You may have heard that women are four times more likely to develop an autoimmune condition than men. Or perhaps that black and Latina women are more prone to autoimmune conditions such as Lupus, Diabetes, and Rheumatoid Arthritis.
Conventional medicine attributes it to genetics and hormones in women with two X chromosomes, but is that the full explanation?
An unlucky hand? Bad genes? Let’s look at the evidence.
BIPOC people have suffered at the hand of white people for centuries, and not just in America, but globally. Racism, exploitation and deception have been rampant throughout history and still continue today.
Generational trauma perpetuates a long-term stress response among many people of color.
Research shows that parents’ trauma exposure can influence children, shaping their experiences from an early age—even before birth.
People who experience racism regularly are more likely to develop autoimmune diseases. This is because their bodies are constantly under attack from environmental triggers, like racism or discrimination. Continuous stress response dysregulates their nervous system, leading to inflammation and autoimmune conditions.
Systemic racism impedes people of color from advancing socio-economically, resulting in low-income communities with limited access to healthcare, quality food, and healthy housing.
Affording healthy, organic, whole foods and having access to clean water is a often-overlooked privilege. However, the affordability of cola compared to water compels communities to opt for chemical alternatives, highlighting the economic challenges they face in accessing healthier options.
People living in low-income communities have to work harder, often two or three jobs as the wages are not enough to support themselves, much less a family. Often coupled with a lack of sleep, this overwork places a significant burden on the body.
Many underestimate sleep’s impact on health. Noise, light, pollutants, and fear disrupt sleep schedules, potentially shortening our lives.
Toxins in Urban Environments
People living in urban areas are exposed daily to air pollution—airborne toxins like ozone can trigger inflammation that leads to autoimmune conditions such as asthma or COPD (chronic obstructive pulmonary disease). Those living near railway lines are also exposed continuously to glyphosate (aka Roundup). This commonly used herbicide is sprayed up to once a week to keep weeds off train tracks.
Not to mention, industrial waste sites are often found near low-income neighborhoods and expose nearby populations to toxic chemicals daily. This has been linked with increased rates of autoimmunity among people living in these areas.

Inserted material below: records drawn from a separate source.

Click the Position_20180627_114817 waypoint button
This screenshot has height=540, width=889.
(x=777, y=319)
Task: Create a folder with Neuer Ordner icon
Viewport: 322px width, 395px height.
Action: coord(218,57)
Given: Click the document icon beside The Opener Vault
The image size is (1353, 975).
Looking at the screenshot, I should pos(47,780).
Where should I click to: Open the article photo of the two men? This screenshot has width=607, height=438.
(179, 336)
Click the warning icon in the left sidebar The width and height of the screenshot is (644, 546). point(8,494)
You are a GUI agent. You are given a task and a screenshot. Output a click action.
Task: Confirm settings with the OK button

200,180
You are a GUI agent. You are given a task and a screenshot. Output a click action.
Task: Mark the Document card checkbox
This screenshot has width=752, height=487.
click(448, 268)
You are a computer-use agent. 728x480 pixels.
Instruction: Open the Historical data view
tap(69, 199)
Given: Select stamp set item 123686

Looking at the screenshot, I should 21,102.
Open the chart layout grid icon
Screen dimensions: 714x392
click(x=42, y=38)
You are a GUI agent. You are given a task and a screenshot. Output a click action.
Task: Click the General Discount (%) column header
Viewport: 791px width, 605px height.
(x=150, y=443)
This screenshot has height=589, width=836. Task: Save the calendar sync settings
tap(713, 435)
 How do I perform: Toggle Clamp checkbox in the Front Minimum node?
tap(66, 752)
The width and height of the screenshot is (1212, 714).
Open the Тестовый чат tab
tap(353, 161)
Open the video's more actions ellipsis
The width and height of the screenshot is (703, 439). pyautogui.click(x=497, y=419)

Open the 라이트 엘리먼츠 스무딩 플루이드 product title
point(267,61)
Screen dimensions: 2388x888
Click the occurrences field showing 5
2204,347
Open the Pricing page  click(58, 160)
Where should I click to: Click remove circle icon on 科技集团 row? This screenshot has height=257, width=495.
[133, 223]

Homes are often poorly-built and poorly-ventilated adding to chemical exposure and even noise pollution adds to daily stress as inner city areas tend to be louder, more densely populated and have less access to green spaces. These stressful conditions increase the risk of developing an autoimmune condition enormously and are frequently overlooked by the medical community.
Lack of Information
Many people of color live in places where they don’t have access to medical care or information about health. In the United States, where healthcare is privatized, this means that these families can’t afford insurance and have to go without medical care. This is a problem because people of color are often diagnosed with autoimmune diseases late, or not at all, until the disease has reached an advanced stage. Or, if they are diagnosed, cannot afford treatments. This can lead to poorer outcomes for those affected by autoimmune diseases such as lupus, rheumatoid arthritis (RA), psoriasis, fibromyalgia and inflammatory bowel disease (IBD).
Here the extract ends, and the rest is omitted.